Work to be completed – In the copy, include no images. Reproduce the entries exactly.

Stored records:

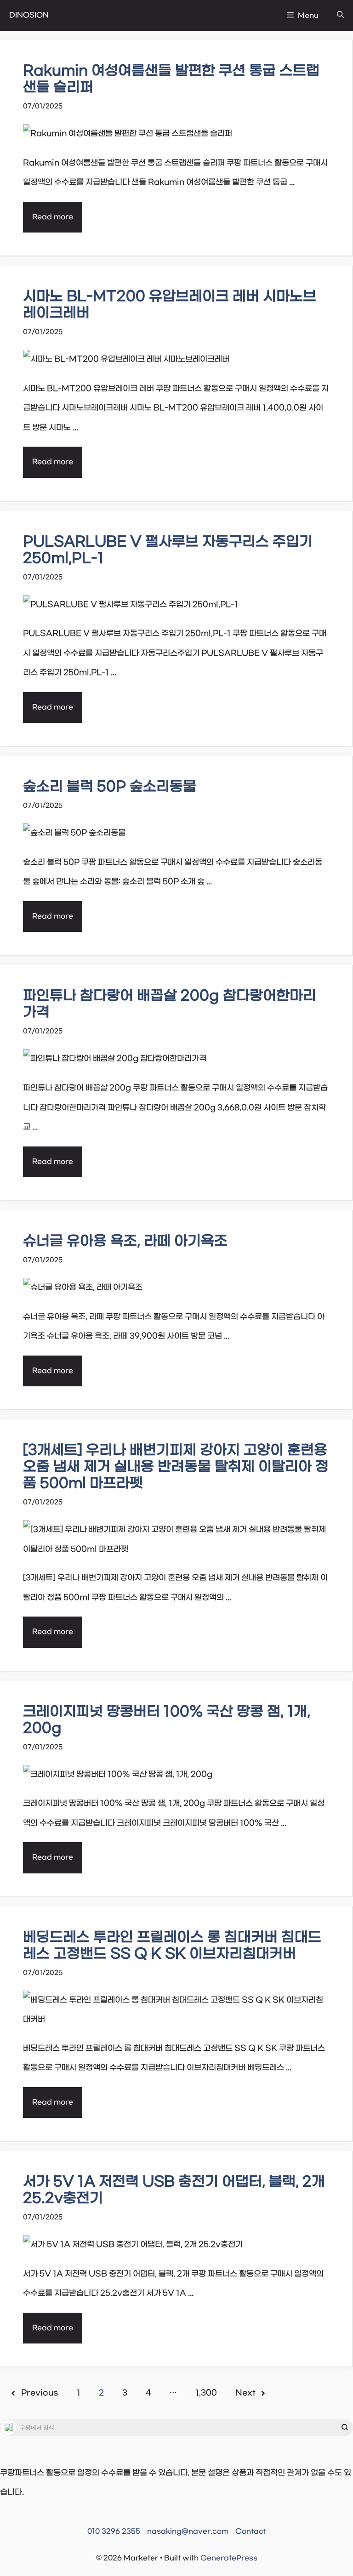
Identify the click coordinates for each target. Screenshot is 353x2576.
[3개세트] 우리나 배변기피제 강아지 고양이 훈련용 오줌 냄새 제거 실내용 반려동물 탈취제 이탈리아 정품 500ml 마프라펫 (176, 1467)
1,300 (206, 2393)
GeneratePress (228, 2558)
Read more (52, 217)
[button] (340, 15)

Answer to this task –
Identify the click coordinates for each target. Screenshot is 353x2576.
[3개세트] 우리나 배변기피제 강아지 고양이 훈련용 오줌 냄새 제거 실내용 반려동물 탈취제 이탈리아 정품 500ml 마프라펫 (176, 1467)
1,300 (206, 2393)
GeneratePress (228, 2558)
Read more (52, 217)
[button] (340, 15)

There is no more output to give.